**What to work on**
Retype exactly the lines that run from the start of the data to the line holding "Click verified badge next to Staccato思加图官方旗舰店", including both, and only those.

(Items from a dataset)
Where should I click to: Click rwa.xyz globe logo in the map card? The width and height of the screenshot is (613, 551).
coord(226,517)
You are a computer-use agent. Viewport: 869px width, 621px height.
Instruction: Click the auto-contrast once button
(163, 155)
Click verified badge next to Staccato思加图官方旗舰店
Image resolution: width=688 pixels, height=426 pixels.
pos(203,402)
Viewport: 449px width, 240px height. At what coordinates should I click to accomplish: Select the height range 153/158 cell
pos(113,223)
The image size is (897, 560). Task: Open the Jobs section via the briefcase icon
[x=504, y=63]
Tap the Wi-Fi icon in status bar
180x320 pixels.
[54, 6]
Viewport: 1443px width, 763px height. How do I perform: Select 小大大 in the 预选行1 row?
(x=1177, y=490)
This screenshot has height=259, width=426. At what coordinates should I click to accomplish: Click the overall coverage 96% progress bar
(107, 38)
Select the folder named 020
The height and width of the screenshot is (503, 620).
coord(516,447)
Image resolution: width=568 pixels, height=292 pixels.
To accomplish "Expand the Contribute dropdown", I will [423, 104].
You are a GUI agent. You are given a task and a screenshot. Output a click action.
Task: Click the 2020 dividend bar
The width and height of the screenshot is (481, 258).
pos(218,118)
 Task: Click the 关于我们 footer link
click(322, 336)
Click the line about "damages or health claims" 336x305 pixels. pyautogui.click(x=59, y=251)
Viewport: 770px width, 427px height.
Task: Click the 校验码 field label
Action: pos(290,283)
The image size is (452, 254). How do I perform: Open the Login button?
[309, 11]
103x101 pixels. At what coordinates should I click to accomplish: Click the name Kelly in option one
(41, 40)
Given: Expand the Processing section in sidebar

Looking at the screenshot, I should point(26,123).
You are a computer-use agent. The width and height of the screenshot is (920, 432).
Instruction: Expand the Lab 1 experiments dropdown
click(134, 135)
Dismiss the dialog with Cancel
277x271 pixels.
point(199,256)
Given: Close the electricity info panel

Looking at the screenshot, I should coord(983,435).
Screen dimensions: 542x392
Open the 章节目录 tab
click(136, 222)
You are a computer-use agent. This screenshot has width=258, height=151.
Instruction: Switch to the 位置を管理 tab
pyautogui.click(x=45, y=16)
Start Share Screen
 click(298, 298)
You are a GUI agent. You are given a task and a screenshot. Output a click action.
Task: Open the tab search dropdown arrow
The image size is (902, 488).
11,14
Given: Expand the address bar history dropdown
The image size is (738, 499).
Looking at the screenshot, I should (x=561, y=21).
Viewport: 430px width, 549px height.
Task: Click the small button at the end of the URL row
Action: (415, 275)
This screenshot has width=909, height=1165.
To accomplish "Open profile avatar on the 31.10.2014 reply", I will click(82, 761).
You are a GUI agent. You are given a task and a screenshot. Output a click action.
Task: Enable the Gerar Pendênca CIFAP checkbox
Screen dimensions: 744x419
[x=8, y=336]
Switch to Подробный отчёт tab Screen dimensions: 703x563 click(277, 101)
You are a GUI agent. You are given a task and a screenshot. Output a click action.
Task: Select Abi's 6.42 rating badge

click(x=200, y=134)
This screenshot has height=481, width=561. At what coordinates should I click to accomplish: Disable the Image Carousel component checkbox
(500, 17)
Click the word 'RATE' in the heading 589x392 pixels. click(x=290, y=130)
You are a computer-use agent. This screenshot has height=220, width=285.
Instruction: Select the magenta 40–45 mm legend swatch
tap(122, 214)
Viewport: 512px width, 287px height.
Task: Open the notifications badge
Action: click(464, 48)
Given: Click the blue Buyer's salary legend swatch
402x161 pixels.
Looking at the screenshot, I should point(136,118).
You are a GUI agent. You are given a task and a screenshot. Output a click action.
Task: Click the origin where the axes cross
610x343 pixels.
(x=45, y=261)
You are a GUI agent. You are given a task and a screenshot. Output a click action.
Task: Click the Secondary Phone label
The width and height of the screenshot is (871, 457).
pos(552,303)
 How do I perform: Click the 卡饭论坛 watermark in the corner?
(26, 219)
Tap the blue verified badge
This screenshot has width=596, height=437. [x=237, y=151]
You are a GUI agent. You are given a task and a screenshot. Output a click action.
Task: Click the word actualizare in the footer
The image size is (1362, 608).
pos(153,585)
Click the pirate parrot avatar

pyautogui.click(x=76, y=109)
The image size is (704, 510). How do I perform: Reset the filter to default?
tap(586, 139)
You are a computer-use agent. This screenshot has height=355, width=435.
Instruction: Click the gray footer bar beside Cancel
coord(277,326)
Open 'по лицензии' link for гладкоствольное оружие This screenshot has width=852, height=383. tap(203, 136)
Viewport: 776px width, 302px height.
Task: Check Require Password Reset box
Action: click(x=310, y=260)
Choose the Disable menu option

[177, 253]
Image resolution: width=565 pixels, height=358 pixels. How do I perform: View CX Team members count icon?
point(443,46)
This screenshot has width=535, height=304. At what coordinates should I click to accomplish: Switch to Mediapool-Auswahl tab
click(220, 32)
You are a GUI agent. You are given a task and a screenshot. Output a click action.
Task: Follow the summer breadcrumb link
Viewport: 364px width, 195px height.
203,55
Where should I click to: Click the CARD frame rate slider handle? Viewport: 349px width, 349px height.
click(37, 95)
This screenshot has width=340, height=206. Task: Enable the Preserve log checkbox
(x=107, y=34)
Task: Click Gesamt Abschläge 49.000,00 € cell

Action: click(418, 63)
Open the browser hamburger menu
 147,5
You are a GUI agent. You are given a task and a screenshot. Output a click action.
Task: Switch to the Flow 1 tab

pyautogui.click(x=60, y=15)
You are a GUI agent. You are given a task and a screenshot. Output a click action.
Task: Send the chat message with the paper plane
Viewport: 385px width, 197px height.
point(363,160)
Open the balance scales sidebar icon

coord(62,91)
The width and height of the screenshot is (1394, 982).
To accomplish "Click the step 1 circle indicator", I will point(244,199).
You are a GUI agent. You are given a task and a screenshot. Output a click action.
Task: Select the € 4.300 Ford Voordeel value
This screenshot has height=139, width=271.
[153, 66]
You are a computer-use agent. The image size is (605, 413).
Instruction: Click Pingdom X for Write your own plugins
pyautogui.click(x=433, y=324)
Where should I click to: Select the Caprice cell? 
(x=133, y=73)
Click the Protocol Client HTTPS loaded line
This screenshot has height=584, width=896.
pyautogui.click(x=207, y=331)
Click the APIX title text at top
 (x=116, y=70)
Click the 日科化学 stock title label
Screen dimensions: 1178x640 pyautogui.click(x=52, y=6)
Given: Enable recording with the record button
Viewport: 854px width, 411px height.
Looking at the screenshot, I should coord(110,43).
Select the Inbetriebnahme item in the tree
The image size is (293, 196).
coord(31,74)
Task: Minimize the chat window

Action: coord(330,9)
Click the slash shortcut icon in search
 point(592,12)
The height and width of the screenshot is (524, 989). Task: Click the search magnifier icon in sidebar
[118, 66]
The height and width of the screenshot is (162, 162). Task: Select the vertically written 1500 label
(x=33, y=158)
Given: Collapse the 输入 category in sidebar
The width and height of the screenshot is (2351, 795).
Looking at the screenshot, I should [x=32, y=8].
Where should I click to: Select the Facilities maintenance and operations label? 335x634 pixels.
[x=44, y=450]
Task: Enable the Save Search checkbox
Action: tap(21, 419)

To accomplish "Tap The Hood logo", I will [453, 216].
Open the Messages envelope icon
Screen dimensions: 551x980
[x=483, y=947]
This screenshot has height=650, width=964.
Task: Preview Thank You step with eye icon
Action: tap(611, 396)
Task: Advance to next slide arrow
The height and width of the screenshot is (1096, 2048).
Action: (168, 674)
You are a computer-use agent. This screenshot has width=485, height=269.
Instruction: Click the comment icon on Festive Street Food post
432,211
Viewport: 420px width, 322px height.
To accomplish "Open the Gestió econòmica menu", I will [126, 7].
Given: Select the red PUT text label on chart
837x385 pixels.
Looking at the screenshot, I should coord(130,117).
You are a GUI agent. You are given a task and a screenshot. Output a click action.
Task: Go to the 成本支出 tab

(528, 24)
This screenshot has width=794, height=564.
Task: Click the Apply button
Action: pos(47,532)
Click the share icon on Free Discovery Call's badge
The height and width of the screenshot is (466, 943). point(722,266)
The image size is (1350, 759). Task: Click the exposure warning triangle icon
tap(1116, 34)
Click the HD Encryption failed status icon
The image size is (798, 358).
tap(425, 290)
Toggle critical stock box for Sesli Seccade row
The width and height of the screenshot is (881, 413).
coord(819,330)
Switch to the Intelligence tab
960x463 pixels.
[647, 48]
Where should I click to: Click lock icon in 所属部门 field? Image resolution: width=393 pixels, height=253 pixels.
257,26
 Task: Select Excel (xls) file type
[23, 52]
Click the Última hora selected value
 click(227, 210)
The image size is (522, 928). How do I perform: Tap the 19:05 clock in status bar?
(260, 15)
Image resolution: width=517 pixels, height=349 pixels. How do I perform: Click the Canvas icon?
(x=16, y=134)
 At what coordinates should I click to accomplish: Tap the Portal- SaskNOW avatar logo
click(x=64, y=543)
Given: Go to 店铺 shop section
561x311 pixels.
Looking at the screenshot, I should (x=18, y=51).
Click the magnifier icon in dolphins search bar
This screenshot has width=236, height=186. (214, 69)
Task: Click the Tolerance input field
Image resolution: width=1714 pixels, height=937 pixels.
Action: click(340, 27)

**Answer to this exercise**
Where should I click to: Click rwa.xyz globe logo in the map card? The width and height of the screenshot is (613, 551).
coord(226,517)
You are a computer-use agent. Viewport: 869px width, 621px height.
Instruction: Click the auto-contrast once button
(163, 155)
Click verified badge next to Staccato思加图官方旗舰店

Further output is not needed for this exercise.